Instructions for the task
What is needed is an exact copy of all the entries.

Saved entries

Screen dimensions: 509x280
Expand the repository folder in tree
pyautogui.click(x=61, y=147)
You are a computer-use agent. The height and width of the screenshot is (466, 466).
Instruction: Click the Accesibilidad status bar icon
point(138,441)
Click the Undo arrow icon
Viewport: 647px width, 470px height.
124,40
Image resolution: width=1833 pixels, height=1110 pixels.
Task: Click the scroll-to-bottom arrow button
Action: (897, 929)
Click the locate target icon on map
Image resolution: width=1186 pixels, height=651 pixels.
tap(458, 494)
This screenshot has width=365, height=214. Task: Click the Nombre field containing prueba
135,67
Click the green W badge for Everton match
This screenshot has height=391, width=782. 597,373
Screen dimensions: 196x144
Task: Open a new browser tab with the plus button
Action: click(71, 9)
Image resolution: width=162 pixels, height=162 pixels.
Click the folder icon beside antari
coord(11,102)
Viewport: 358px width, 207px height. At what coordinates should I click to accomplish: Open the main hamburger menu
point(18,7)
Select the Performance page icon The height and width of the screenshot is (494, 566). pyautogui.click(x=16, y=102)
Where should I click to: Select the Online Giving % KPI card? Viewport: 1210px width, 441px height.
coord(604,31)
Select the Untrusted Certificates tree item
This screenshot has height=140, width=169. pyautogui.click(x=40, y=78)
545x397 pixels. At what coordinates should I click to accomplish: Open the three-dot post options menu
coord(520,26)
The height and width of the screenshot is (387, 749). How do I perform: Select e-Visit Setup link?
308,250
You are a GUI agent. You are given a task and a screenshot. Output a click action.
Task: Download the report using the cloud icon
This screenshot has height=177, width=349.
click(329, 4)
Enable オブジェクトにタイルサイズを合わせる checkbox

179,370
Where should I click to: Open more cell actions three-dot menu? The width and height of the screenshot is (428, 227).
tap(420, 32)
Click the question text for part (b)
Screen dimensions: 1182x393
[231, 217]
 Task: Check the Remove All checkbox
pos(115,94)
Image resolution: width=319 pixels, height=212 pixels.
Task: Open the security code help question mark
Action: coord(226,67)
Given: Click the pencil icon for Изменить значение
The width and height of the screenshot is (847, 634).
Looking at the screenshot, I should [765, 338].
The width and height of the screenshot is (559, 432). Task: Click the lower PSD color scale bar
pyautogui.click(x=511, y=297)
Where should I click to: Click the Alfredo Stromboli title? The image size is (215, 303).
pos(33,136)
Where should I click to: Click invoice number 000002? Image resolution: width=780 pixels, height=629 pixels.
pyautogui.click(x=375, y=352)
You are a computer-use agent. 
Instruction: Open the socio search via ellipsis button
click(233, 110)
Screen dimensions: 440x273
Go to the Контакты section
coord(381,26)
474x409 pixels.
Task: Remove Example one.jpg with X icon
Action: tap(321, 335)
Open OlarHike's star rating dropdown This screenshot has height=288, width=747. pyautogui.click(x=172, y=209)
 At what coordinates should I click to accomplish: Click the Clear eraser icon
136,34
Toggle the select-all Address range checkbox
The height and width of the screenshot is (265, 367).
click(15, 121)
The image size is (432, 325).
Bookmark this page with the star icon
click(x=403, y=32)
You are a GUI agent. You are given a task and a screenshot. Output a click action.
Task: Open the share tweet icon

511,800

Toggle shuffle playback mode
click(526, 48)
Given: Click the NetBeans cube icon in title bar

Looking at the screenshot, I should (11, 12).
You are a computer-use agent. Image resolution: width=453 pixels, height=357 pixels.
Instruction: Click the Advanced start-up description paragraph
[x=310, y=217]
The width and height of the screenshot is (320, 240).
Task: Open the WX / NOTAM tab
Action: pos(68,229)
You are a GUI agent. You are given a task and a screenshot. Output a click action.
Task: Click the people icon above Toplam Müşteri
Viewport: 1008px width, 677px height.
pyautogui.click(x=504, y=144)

Result below
Screen dimensions: 509x280
Expand the repository folder in tree
pyautogui.click(x=61, y=147)
You are a computer-use agent. The height and width of the screenshot is (466, 466).
Instruction: Click the Accesibilidad status bar icon
point(138,441)
Click the Undo arrow icon
Viewport: 647px width, 470px height.
124,40
Image resolution: width=1833 pixels, height=1110 pixels.
Task: Click the scroll-to-bottom arrow button
Action: (897, 929)
Click the locate target icon on map
Image resolution: width=1186 pixels, height=651 pixels.
tap(458, 494)
This screenshot has width=365, height=214. Task: Click the Nombre field containing prueba
135,67
Click the green W badge for Everton match
This screenshot has height=391, width=782. 597,373
Screen dimensions: 196x144
Task: Open a new browser tab with the plus button
Action: click(71, 9)
Image resolution: width=162 pixels, height=162 pixels.
Click the folder icon beside antari
coord(11,102)
Viewport: 358px width, 207px height. At what coordinates should I click to accomplish: Open the main hamburger menu
point(18,7)
Select the Performance page icon The height and width of the screenshot is (494, 566). pyautogui.click(x=16, y=102)
Where should I click to: Select the Online Giving % KPI card? Viewport: 1210px width, 441px height.
coord(604,31)
Select the Untrusted Certificates tree item
This screenshot has height=140, width=169. pyautogui.click(x=40, y=78)
545x397 pixels. At what coordinates should I click to accomplish: Open the three-dot post options menu
coord(520,26)
The height and width of the screenshot is (387, 749). How do I perform: Select e-Visit Setup link?
308,250
You are a GUI agent. You are given a task and a screenshot. Output a click action.
Task: Download the report using the cloud icon
This screenshot has height=177, width=349.
click(329, 4)
Enable オブジェクトにタイルサイズを合わせる checkbox

179,370
Where should I click to: Open more cell actions three-dot menu? The width and height of the screenshot is (428, 227).
tap(420, 32)
Click the question text for part (b)
Screen dimensions: 1182x393
[231, 217]
 Task: Check the Remove All checkbox
pos(115,94)
Image resolution: width=319 pixels, height=212 pixels.
Task: Open the security code help question mark
Action: coord(226,67)
Given: Click the pencil icon for Изменить значение
The width and height of the screenshot is (847, 634).
Looking at the screenshot, I should [765, 338].
The width and height of the screenshot is (559, 432). Task: Click the lower PSD color scale bar
pyautogui.click(x=511, y=297)
Where should I click to: Click the Alfredo Stromboli title? The image size is (215, 303).
pos(33,136)
Where should I click to: Click invoice number 000002? Image resolution: width=780 pixels, height=629 pixels.
pyautogui.click(x=375, y=352)
You are a computer-use agent. 
Instruction: Open the socio search via ellipsis button
click(233, 110)
Screen dimensions: 440x273
Go to the Контакты section
coord(381,26)
474x409 pixels.
Task: Remove Example one.jpg with X icon
Action: tap(321, 335)
Open OlarHike's star rating dropdown This screenshot has height=288, width=747. pyautogui.click(x=172, y=209)
 At what coordinates should I click to accomplish: Click the Clear eraser icon
136,34
Toggle the select-all Address range checkbox
The height and width of the screenshot is (265, 367).
click(15, 121)
The image size is (432, 325).
Bookmark this page with the star icon
click(x=403, y=32)
You are a GUI agent. You are given a task and a screenshot. Output a click action.
Task: Open the share tweet icon

511,800

Toggle shuffle playback mode
click(526, 48)
Given: Click the NetBeans cube icon in title bar

Looking at the screenshot, I should (11, 12).
You are a computer-use agent. Image resolution: width=453 pixels, height=357 pixels.
Instruction: Click the Advanced start-up description paragraph
[x=310, y=217]
The width and height of the screenshot is (320, 240).
Task: Open the WX / NOTAM tab
Action: pos(68,229)
You are a GUI agent. You are given a task and a screenshot. Output a click action.
Task: Click the people icon above Toplam Müşteri
Viewport: 1008px width, 677px height.
pyautogui.click(x=504, y=144)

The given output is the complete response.